En fait, chaque année, Pantone Inc., basée dans le New Jersey, essaie de prévoir l’atmosphère de l’année à venir en choisissant une couleur de l’année. La couleur choisie pour 2014 était Radiant Orchid - une nuance violette décrite comme une «couleur complexe, intéressante et attrayante». Vu en baskets et en rayures de chemises, ce violet a été choisi parce qu'il dégage une sorte de «confiance en votre créativité». ”À un moment où l'innovation est grandement admirée.
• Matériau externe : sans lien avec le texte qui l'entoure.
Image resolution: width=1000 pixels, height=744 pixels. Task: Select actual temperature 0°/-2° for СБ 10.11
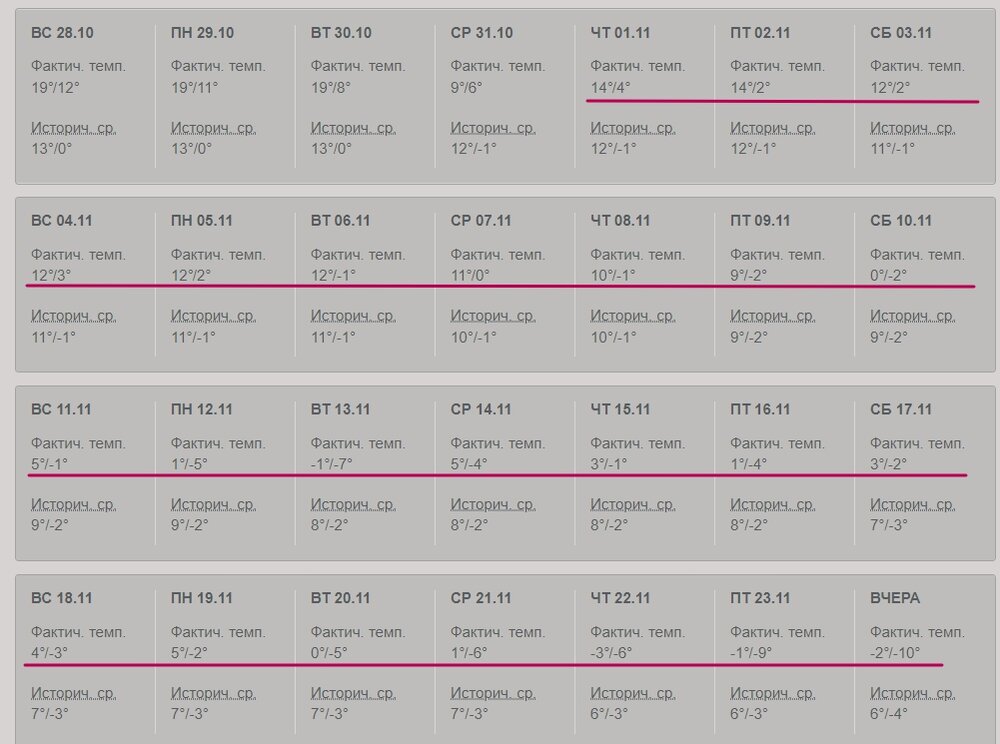tap(889, 275)
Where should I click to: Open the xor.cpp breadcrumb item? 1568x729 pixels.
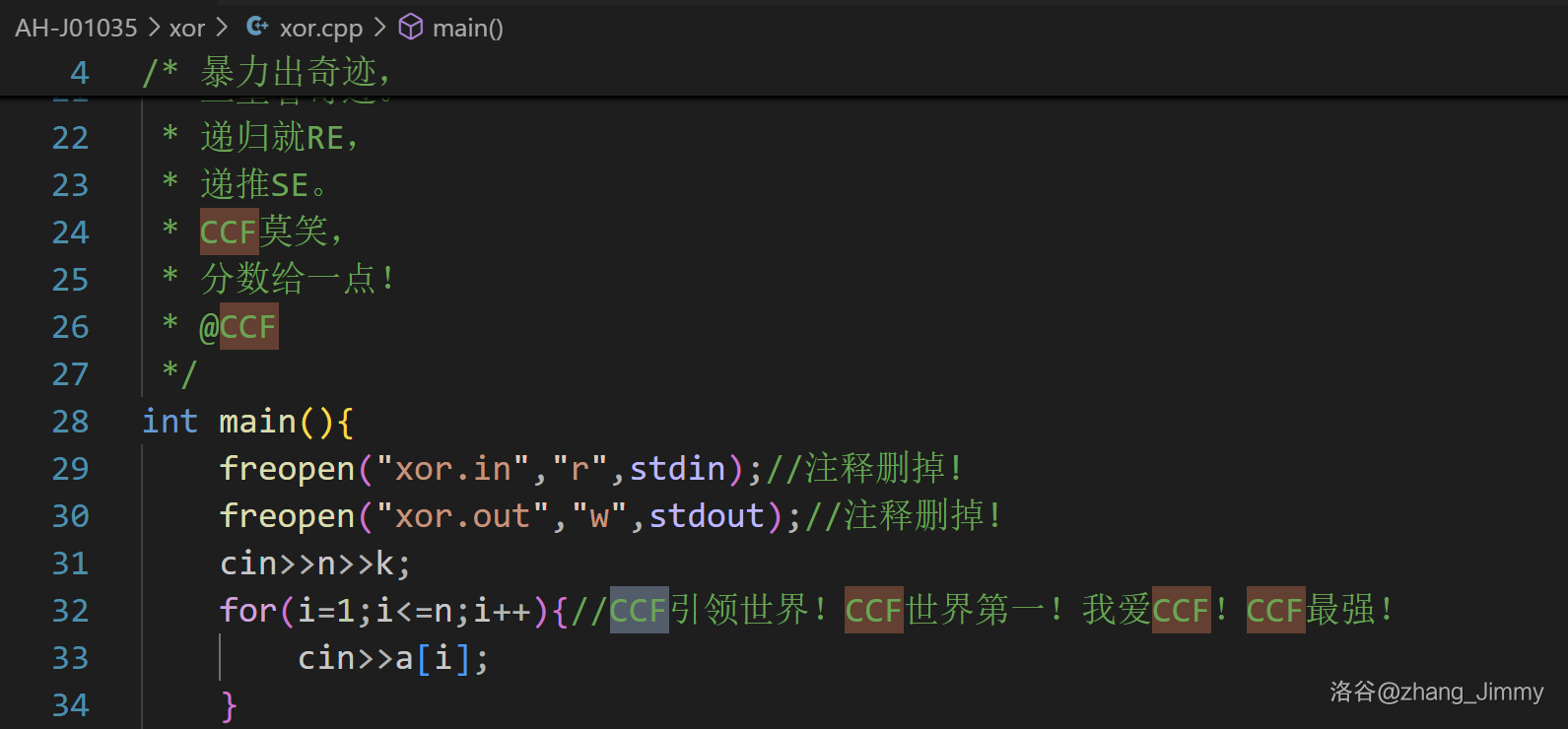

J'aurais préféré un descripteur plus subversif, plus subtil ou plus contre-intuitif, tel que «Subterranean Orchid», mais je suppose que les couleurs ne doivent pas sonner comme des groupes de punk rock obscurs. Cependant, à moins que vous ne soyez d'humeur grincheuse, il est difficile de ne pas sourire au nom «Orchidée radieuse». Les noms sont une forme de relations publiques, en réalité, pour les couleurs - et pourquoi pas? Comme les bébés, il n’ya vraiment pas de couleurs laides. Mais il faut que nous le sachions parfois et leurs noms constituent une part importante de leur attrait.

Daniel Lewis est le conservateur principal de l'histoire des sciences et de la technologie chez Dibner et conservateur en chef des manuscrits à la bibliothèque Huntington, aux collections d'art et aux jardins botaniques. Il est l'auteur de The Feathery Tribe: Robert Ridgway et l'étude moderne des oiseaux (Yale University Press, 2012). Il a initialement écrit cet article pour Zocalo Public Square.

Comment rouge est le sang du dragon?